A Library of Light

By Danielle Vogel

A Library of Light by Danielle Vogel is divided into three parts: “Light,” “of Light,” and “Light.” The first and third sections comprise prose poems that are at once precise and abstract, all written in the first-person plural. Cusps—between silence and voice, space and grid—prove fertile: “the crystalline frequencies of stars, seeds, vowels, lying dormant within you. We are the oldest dialect. A sound the voice cannot make but makes.” Age is fluid in these poems, which lightly thread—or hopscotch—around life stages, language, and being: “When we are thirty-four, we are cartographers of empty space”; “When we are only four, we live in empty hours.” 

The center of this beautiful book is a diaristic series of recollections occasioned by the death of the poet’s mother.

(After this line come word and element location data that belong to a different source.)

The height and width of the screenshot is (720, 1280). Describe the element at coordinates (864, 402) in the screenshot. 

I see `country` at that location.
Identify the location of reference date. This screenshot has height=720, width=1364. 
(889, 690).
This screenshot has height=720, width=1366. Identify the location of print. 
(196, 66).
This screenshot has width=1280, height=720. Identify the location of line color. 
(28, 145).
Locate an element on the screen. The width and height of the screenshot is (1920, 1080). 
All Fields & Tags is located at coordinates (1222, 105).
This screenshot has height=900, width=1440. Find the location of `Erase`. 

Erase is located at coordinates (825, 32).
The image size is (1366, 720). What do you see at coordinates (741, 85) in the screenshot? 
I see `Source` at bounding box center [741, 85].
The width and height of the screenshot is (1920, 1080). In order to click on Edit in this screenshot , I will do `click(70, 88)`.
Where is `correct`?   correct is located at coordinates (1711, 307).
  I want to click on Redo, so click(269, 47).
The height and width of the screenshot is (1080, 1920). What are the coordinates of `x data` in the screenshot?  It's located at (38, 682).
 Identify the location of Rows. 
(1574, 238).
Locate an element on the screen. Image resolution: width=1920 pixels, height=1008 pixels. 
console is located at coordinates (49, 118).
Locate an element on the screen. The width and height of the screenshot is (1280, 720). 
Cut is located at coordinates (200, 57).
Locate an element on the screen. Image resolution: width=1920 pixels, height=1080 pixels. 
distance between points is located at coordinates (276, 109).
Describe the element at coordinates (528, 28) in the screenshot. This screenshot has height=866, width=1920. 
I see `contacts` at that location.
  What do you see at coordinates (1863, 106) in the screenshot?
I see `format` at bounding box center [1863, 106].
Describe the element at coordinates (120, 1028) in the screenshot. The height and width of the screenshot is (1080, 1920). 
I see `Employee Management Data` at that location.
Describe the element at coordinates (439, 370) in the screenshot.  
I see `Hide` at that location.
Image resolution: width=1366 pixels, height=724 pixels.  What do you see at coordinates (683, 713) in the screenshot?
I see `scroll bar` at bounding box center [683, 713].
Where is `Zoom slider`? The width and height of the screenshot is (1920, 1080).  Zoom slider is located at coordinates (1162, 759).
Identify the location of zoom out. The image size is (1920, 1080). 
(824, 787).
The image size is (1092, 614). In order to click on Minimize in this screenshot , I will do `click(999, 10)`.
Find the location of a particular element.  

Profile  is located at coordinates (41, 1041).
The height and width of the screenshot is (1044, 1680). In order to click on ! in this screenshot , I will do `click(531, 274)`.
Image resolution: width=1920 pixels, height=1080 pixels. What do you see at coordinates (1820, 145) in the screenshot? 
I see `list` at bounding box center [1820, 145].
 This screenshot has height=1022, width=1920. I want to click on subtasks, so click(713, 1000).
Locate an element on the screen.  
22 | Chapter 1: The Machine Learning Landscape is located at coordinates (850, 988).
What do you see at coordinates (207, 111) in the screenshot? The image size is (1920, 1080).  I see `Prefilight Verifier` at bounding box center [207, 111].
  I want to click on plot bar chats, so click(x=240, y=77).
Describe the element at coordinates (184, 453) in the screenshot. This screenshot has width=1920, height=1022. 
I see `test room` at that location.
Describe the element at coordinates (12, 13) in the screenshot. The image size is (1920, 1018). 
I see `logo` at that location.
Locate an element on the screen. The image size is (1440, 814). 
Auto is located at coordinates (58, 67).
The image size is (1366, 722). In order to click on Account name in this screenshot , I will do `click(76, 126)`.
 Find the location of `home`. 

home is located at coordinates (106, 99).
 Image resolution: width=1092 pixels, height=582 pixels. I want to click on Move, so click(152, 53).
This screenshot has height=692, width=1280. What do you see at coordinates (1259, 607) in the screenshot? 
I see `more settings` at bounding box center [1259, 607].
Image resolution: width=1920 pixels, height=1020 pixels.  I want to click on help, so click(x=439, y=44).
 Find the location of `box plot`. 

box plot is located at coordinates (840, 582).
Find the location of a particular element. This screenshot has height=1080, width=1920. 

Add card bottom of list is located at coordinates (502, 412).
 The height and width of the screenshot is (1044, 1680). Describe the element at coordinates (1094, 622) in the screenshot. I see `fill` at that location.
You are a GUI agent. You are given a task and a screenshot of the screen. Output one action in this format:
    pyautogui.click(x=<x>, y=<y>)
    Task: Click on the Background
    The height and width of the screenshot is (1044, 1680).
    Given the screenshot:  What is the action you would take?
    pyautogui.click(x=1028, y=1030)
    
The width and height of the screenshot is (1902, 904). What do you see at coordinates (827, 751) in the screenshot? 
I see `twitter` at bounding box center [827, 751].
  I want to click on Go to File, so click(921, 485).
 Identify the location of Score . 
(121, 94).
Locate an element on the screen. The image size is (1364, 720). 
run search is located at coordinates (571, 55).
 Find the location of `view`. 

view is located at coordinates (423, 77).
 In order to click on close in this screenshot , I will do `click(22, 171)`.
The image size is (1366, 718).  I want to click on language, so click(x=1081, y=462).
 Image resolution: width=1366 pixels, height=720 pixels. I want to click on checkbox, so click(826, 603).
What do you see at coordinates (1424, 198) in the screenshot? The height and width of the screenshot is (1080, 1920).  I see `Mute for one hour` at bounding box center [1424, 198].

Here, candor replaces the ethereal “we”: “By three years old […] I would stand close to my mother and absorb her anger, her loneliness, her worry, and I would replace it with a calmer light.” The speaker describes how her mother became a hoarder living in “filth”: “I learned that when a mouse gives birth to a sick baby, it might eat it, taking it back into its body. I want to know how close the womb is to the stomach.” 

Even as the speaker communes with her mother, she remains alert to the relationship she forms with us readers: 

When reading, your thinking touches mine, and, while doing so, your incoming ray of thought, as it enters the book, is refracted and kinked toward mine. Together, we compose a prism. Our thinking striates, scatters. To converge while diverging. 

Each word I place in your mouth is a shutter. 

Every instant for writing is acknowledged as a blessing, in a book wrought with tenderness and care. “To enter into that lineage of light and alter something. I write to vibrate. To hold the various griefs and ruptures. Light to erase the borders between us.” Danielle Vogel’s A Library of Light is a rare book burnt of excess, with the body’s larger shape inhering in its austere bones.